Sebelum mengungkap makna cinta para sufi, perlu dijelaskan makna maḥabbah secara bahasa. Sebagaimana yang telah dirangkum oleh al-Qushairī sebagai berikut:
- Kemurnian. Makna ini bersumber dari kata ḥub yang dipakai orang-orang Arab untuk menyebutkan gigi yang paling putih. Mereka menyebutnya حباب الاسنان (gigi-gigi yang putih)
- Gejolak hati (menggelembung hati). Makna ini bersumber dari hati ḥubab yang biasa dipakai orang Arab untuk gelembung-gelembung air dipermukaan air ketika hujan lebat.

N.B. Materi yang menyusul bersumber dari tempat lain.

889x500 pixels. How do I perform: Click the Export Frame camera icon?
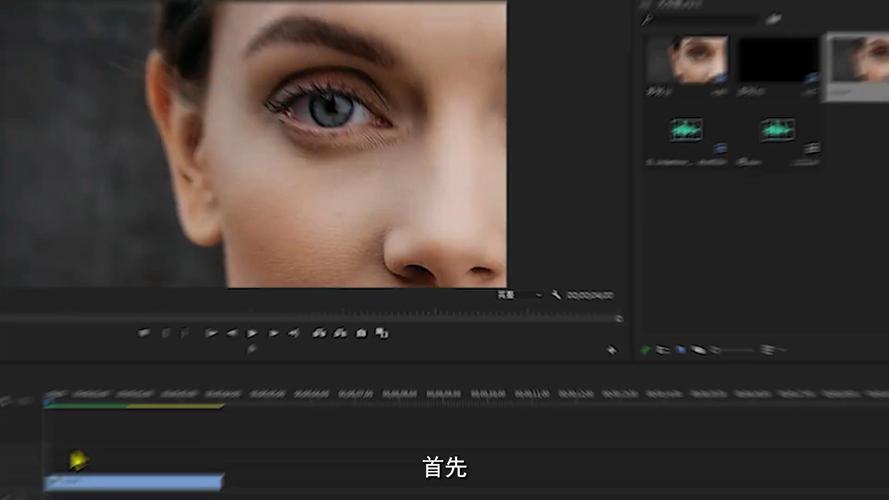(361, 333)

- Kepedulian hati. Makna ini bersumber dari ungkapan orang Arab احب البعير (unta yang berlutut dan menolak bangkit). Hal ini digambarkan sang pecinta (muḥib) tidak akan menggerakkan hatinya ke selain yang dicinta (maḥbūb).
- Tetap tidak berubah. Makna ini bersumber dari ungkapan Arab, ḥabb adalah anting-anting, sesuatu yang bertahan-tahan menempel di telinga.
- Tersimpan dalam hati. Ungkapan orang Arab حبةالقلب(penopang hati). Artinya cinta adalah tersimpan dalam hati.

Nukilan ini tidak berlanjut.